After an hiatus of almost 22 months, we've finally managed to push another Dogen release out of the door. Proud of the effort as we are, it must be said it isn't exactly the most compelling of releases since the bulk of its stories are related to basic infrastructure. More specifically, the majority of resourcing had to be shifted towards getting Continuous Integration (CI) working again, in the wake of Travis CI's managerial changes. However, the true focus of the last few months lays outside the bounds of software engineering; our time was spent mainly on completing the PhD thesis, getting it past a myriad of red-tape processes and perhaps most significantly of all, on passing the final exam called the viva. And so we did. Given it has taken some eight years to complete the PhD programme, you'll forgive us for the break with the tradition in naming releases after Angolan places or events; regular service will resume with the next release, on this as well as on the engineering front <knocks on wood, nervously>. So grab a cupper, sit back, relax, and get ready for the release notes that mark the end of academic life in the Dogen project.

User visible changes

This section covers stories that affect end users, with the video providing a quick demonstration of the new features, and the sections below describing them in more detail. The demo spends some time reflecting on the PhD programme overall.

Video 1: Sprint 31 Demo.

Deprecate support for dumping tracing to a relational database

It wasn't that long ago Dogen was extended to dump tracing information into relational databases such as PostgreSQL and their ilk. In fact, v1.0.20's release notes announced this new feature with great fanfare, and we genuinely had high hopes for its future. You are of course forgiven if you fail to recall what the fuss was all about, so it is perhaps worthwhile doing a quick recap. Tracing - or probing as it was known then - was introduced in the long forgotten days of Dogen v1.0.05, the idea being that it would be useful to inspect model state as the transform graph went through its motions. Together with log files, this treasure trove of information enabled us to quickly understand where things went wrong, more often than not without necessitating a debugger. And it was indeed incredibly useful to begin with, but we soon got bored of manually inspecting trace files. You see, the trouble with these crazy critters is that they are rather plump blobs of JSON, thus making it difficult to understand "before" and "after" diffs for the state of a given model transform - even when allowing for json-diff and the like. To address the problem we doubled-down on our usage of JQ, but the more we did so, the clearer it became that JQ queries competed in the readability space with computer science classics like regular expressions and perl. A few choice data points should give a flavour of our troubles:

# JQ query to obtain file paths:
$ jq .models[0].physical.regions_by_logical_id[0][1].data.artefacts_by_archetype[][1].data.data.file_path
# JQ query to sort models by elements:
$ jq '.elements|=sort_by(.name.qualified)'
# JQ query for element names in generated model:
$ jq ."elements"[]."data"."__parent_0__"."name"."qualified"."dot"

**DESCRIPTION OF THE TASK:**
Copy word for word the part of the Dogen release notes starting with "User visible changes" and going on through "PhD programme overall.".

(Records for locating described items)

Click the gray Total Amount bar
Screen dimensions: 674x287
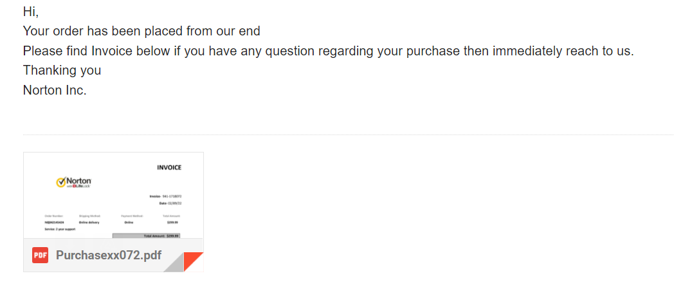146,236
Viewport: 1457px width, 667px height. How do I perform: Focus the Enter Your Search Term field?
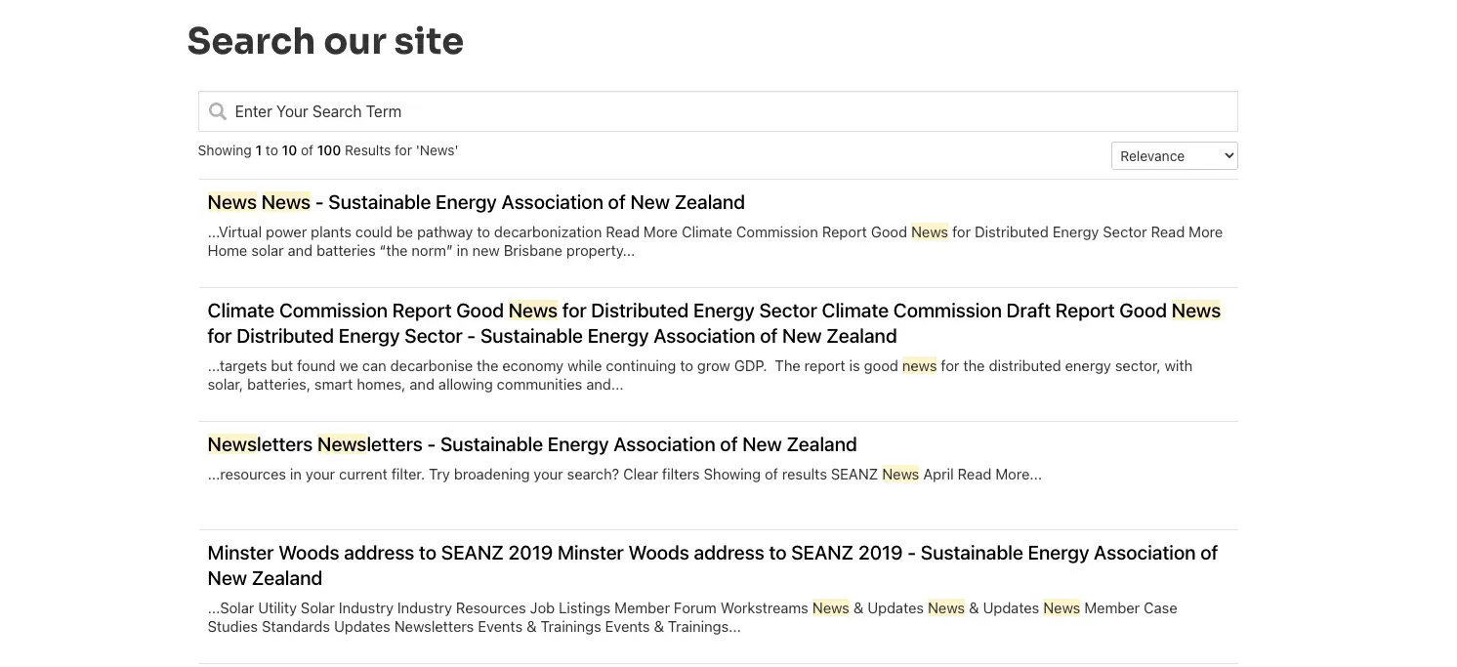[x=723, y=112]
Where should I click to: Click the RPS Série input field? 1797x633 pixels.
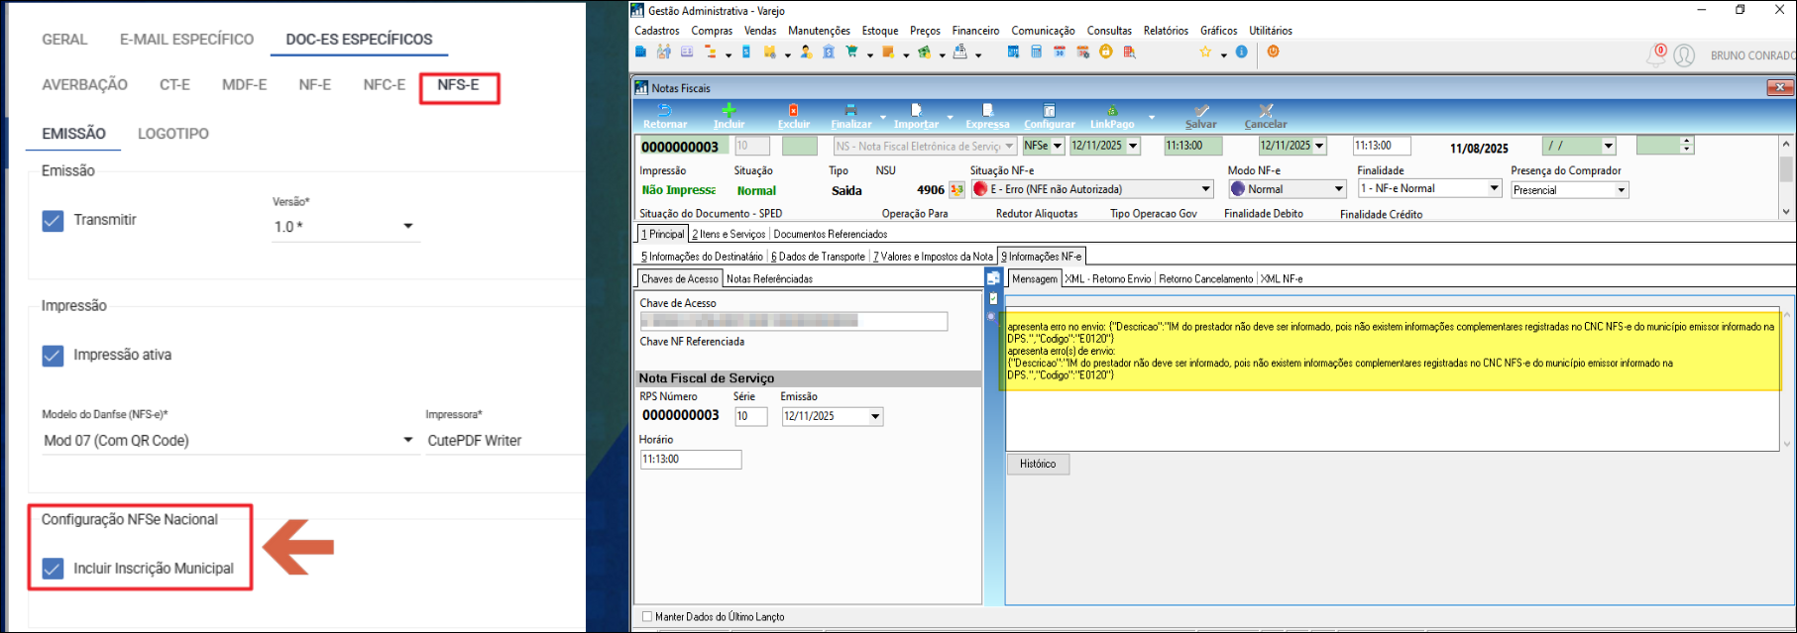[750, 417]
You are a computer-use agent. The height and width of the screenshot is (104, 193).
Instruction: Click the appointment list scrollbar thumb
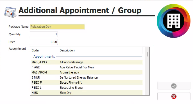click(147, 54)
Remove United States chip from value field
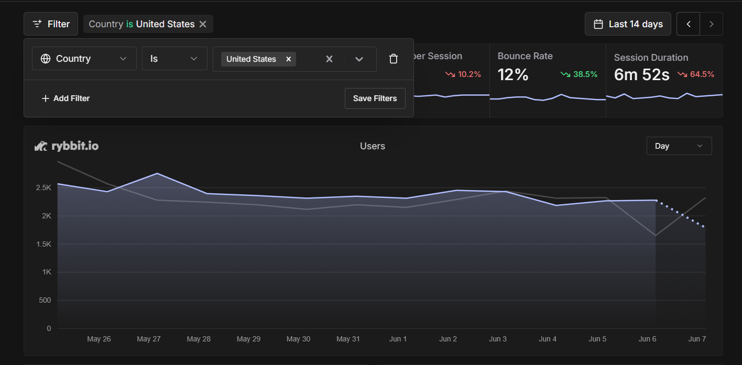The width and height of the screenshot is (742, 365). pos(288,59)
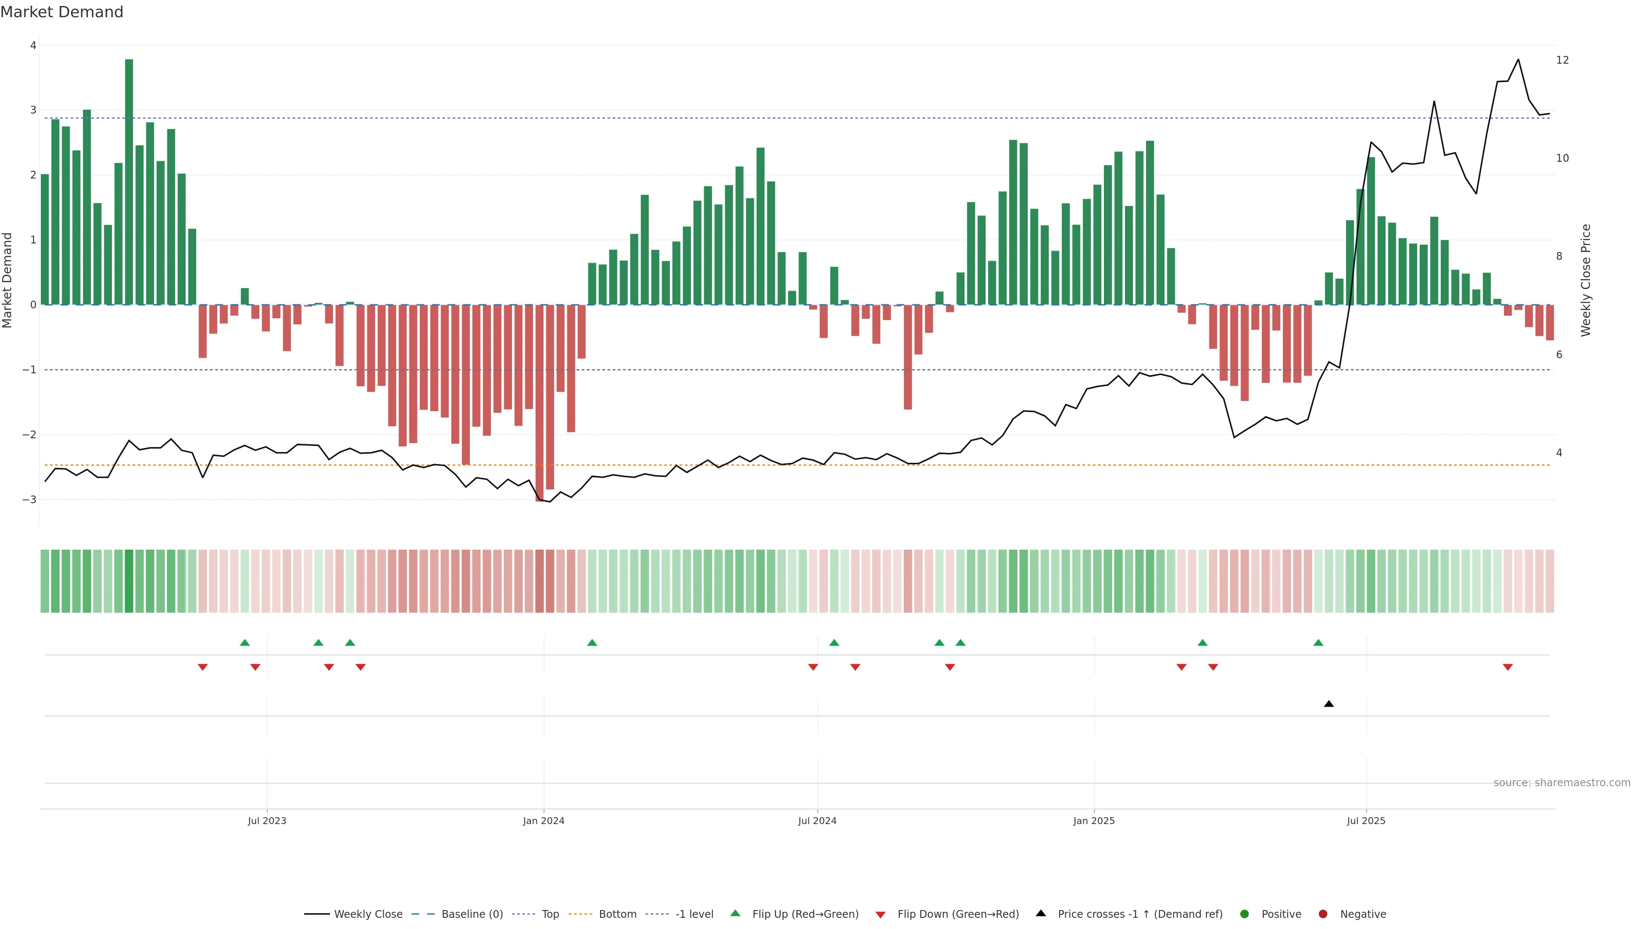Image resolution: width=1652 pixels, height=929 pixels.
Task: Click the Market Demand chart title
Action: (x=62, y=12)

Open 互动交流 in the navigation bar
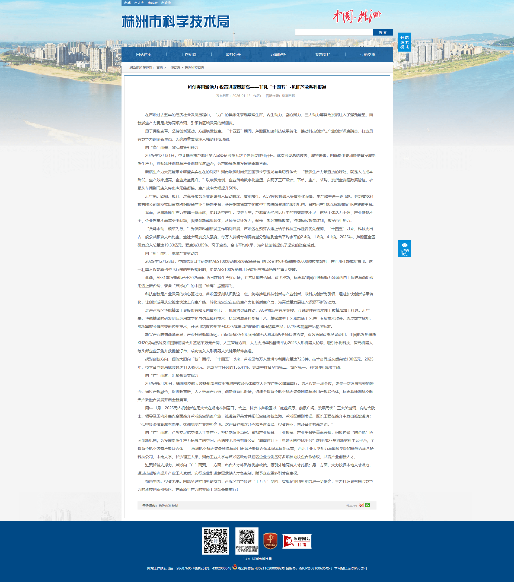(367, 55)
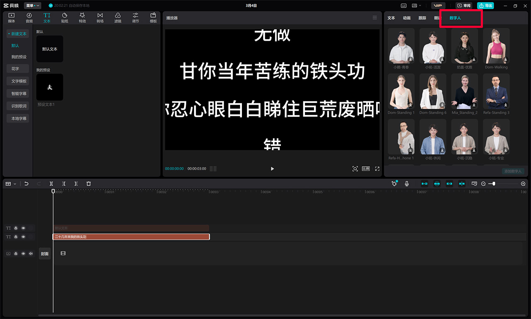Image resolution: width=531 pixels, height=319 pixels.
Task: Click the 导出 export button
Action: coord(485,5)
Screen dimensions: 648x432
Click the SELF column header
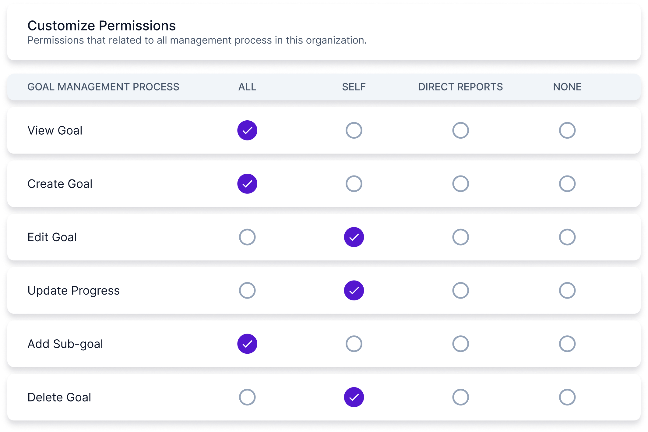(354, 87)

**TASK ANSWER:**
User visible changes

This section covers stories that affect end users, with the video providing a quick demonstration of the new features, and the sections below describing them in more detail. The demo spends some time reflecting on the PhD programme overall.